> _What is being asked_:
Read the lines below, and copy any that contain the string "computer".

> _Task data_:
□ □ □

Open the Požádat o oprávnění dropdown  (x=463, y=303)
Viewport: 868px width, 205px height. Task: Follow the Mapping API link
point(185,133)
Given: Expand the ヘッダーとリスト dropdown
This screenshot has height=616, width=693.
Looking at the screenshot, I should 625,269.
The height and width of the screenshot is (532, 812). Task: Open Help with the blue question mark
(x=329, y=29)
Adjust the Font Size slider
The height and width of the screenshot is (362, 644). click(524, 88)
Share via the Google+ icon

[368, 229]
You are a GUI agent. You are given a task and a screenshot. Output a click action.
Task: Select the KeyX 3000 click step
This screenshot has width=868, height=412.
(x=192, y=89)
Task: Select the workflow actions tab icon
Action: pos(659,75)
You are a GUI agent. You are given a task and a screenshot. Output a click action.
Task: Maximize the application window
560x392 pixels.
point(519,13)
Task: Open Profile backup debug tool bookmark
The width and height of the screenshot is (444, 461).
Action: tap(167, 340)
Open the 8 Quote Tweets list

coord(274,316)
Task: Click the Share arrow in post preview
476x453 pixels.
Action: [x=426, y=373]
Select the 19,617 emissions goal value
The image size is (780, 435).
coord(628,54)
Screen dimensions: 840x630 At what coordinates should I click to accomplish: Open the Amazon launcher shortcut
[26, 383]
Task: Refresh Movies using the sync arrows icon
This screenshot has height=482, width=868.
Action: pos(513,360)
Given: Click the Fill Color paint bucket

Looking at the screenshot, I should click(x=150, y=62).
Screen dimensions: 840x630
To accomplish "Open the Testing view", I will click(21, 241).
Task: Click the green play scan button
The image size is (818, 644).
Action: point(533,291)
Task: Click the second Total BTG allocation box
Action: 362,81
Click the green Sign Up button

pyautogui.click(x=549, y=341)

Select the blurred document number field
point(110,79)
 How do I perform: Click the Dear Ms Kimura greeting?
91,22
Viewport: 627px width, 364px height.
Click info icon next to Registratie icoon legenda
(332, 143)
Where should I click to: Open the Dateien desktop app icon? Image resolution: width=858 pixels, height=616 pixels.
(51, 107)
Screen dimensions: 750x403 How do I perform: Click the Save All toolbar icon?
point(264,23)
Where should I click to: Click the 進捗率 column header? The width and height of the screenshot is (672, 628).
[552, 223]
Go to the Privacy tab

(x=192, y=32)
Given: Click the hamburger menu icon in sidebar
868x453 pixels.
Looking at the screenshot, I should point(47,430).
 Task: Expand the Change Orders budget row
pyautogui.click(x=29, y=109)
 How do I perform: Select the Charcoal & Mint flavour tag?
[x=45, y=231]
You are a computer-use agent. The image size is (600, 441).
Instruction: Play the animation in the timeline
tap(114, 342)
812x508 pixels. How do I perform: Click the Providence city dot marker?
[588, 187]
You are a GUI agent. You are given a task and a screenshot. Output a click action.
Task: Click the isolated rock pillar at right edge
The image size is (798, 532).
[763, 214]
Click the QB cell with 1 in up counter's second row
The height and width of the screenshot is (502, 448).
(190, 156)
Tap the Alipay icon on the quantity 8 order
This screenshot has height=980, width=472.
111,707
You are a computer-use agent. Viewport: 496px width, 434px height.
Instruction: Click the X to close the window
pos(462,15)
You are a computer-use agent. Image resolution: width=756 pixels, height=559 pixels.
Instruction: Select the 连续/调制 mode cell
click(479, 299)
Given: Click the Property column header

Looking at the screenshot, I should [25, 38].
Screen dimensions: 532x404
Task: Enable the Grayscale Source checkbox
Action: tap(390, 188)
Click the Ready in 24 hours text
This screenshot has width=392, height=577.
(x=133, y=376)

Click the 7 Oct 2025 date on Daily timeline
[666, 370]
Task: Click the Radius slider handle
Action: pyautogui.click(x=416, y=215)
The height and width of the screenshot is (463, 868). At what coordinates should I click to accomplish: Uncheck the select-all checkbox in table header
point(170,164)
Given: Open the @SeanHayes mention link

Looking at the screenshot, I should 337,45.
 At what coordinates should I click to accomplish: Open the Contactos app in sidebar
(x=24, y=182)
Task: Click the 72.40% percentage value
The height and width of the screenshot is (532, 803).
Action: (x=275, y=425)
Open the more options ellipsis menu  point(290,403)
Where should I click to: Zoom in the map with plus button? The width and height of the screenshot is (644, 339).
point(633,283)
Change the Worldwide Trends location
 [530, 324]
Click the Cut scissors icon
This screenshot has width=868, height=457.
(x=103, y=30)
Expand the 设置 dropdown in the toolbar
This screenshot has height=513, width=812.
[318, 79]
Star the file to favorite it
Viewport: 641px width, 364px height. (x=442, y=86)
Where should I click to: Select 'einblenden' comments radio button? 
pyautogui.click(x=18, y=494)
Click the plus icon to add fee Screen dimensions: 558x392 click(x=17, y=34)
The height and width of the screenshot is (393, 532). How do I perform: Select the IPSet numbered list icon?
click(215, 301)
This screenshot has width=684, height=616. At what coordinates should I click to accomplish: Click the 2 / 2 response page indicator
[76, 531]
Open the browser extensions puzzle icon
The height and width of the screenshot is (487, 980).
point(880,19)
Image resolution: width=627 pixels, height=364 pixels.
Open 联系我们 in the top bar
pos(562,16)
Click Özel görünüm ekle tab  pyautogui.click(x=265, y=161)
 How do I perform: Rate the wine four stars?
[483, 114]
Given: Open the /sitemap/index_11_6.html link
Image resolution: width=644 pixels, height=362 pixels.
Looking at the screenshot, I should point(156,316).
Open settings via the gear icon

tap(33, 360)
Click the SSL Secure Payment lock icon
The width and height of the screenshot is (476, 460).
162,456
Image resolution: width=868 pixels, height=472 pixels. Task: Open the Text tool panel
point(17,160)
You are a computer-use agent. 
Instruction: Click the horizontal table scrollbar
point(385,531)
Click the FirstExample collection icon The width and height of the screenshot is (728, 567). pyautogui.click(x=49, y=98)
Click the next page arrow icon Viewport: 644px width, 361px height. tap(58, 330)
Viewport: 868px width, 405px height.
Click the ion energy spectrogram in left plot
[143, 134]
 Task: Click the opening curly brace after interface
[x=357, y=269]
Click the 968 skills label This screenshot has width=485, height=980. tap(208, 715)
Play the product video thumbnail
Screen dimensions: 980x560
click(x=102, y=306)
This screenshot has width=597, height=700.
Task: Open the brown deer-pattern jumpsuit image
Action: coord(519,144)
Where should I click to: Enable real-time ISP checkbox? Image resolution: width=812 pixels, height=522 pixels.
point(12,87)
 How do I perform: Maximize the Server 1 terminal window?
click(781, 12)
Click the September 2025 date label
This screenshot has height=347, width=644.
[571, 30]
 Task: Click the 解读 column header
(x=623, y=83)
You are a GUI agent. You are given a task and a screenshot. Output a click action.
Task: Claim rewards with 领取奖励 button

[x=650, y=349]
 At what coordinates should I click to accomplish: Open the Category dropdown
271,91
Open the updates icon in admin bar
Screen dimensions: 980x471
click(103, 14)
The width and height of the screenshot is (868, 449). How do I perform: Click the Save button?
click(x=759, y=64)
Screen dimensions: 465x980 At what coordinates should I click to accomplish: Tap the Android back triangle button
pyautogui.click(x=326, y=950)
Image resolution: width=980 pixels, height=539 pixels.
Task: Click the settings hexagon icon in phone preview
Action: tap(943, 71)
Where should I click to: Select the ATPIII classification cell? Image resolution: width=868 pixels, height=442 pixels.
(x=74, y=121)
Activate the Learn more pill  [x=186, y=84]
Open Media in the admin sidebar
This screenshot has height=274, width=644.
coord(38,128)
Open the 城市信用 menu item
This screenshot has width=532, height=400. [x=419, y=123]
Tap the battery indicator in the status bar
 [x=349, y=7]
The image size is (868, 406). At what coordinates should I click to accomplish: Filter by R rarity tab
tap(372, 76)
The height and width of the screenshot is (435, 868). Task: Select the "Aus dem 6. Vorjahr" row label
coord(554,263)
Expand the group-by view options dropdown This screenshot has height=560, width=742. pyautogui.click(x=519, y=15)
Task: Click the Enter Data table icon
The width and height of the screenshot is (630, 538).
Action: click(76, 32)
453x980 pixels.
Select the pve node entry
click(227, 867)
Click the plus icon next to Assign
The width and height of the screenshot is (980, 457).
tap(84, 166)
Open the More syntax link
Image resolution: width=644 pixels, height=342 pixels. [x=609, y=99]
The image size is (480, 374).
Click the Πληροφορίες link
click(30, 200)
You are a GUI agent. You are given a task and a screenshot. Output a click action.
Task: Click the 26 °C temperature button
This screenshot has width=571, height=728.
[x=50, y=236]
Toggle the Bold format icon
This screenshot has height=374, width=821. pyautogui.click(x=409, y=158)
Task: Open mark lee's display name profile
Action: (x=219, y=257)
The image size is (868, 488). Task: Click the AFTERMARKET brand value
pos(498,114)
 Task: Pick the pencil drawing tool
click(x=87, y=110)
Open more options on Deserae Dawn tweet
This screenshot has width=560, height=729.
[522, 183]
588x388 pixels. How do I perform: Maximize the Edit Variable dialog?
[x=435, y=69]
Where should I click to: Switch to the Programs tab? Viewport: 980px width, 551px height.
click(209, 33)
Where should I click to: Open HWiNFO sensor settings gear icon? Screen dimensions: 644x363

□ □ □

> _Reply to the task_:
You are a computer-use agent. The image size is (600, 441).
You are a computer-use agent. Viewport: 496px width, 434px height.
You are a computer-use agent. Image resolution: width=756 pixels, height=559 pixels.
You are a computer-use agent. 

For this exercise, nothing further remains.